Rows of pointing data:
* * * * * * * * *

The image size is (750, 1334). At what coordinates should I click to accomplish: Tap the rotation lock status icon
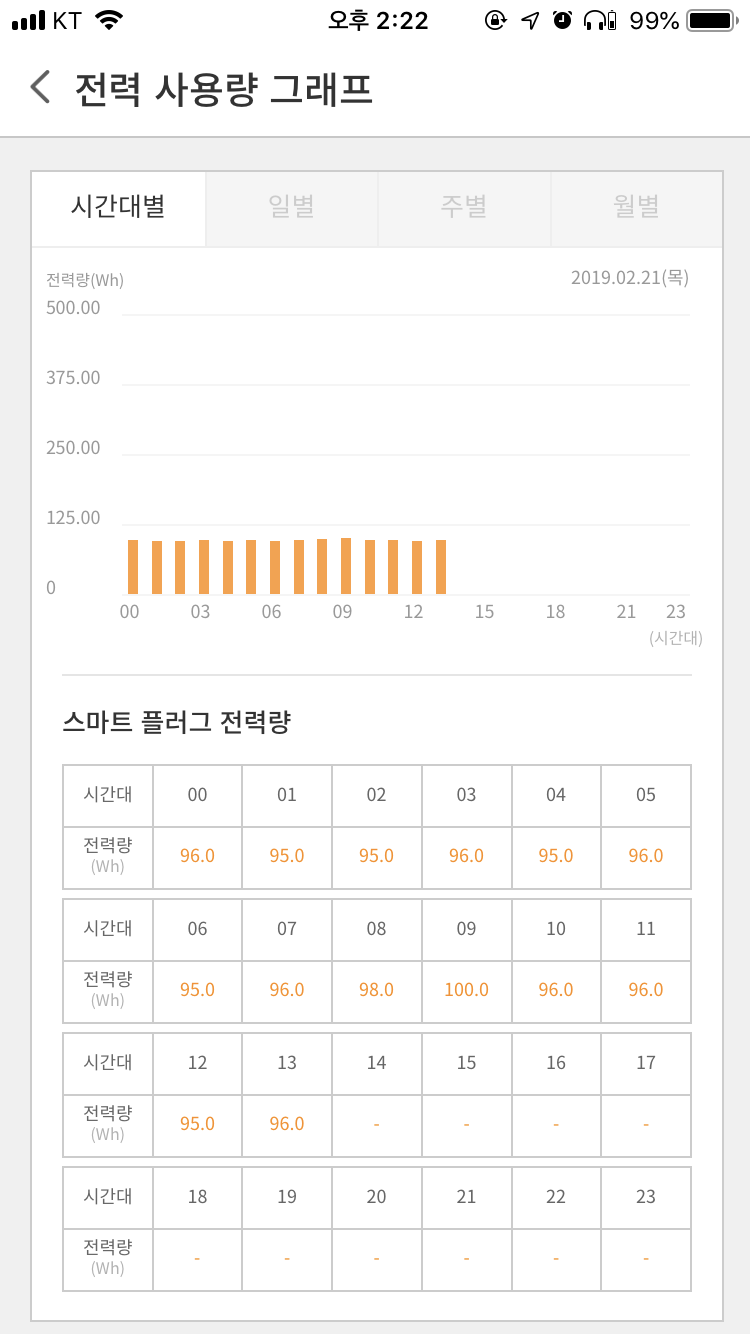495,20
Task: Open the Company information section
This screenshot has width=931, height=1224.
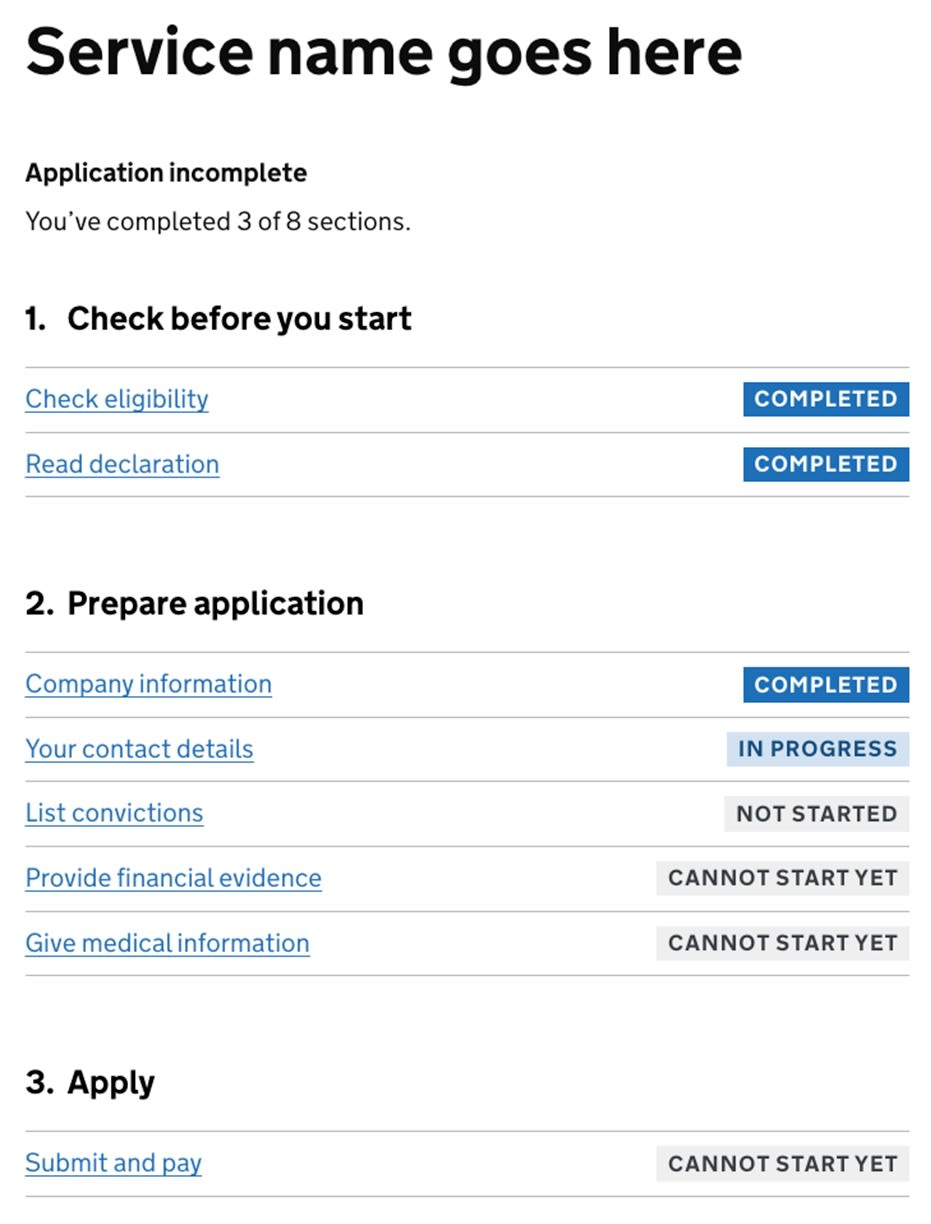Action: click(148, 685)
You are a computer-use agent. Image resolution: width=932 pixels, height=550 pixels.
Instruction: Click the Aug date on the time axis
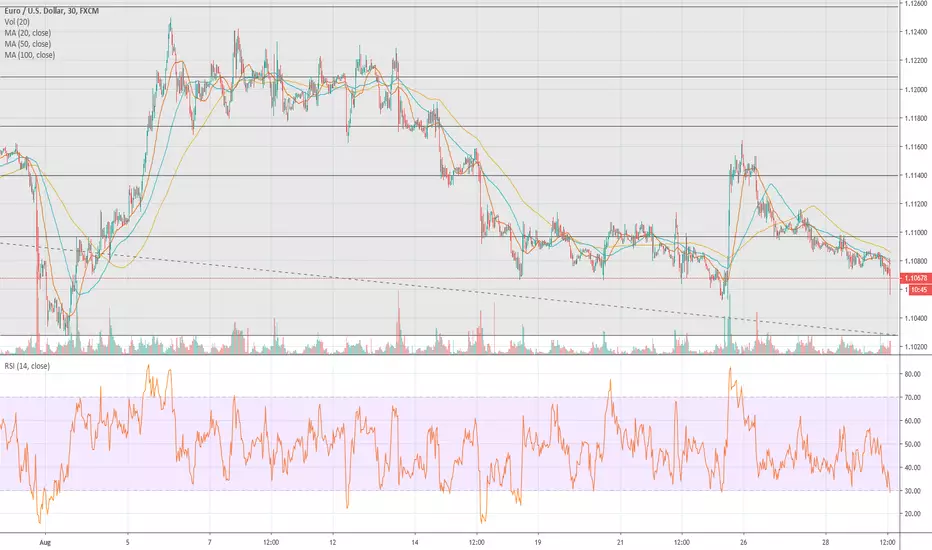tap(45, 542)
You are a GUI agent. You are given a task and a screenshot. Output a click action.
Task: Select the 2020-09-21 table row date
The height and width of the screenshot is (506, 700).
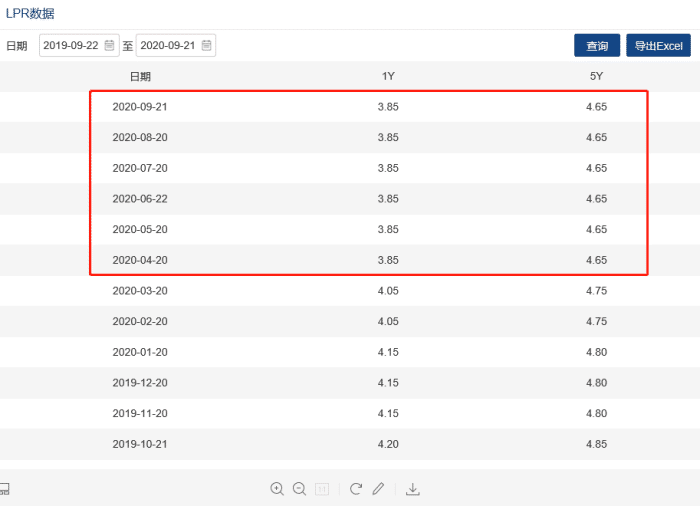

* * * * * * * * *

Can you return every line of the entries, starting with the line that contains "Task: Open the Company information section" and going on through the end of the entries, leaving the pictures out?

* **Result of this task**
Task: Open the Company information section
This screenshot has width=931, height=1224.
Action: click(148, 685)
You are a computer-use agent. Image resolution: width=932 pixels, height=550 pixels.
Instruction: Click the Aug date on the time axis
tap(45, 542)
You are a GUI agent. You are given a task and a screenshot. Output a click action.
Task: Select the 2020-09-21 table row date
The height and width of the screenshot is (506, 700).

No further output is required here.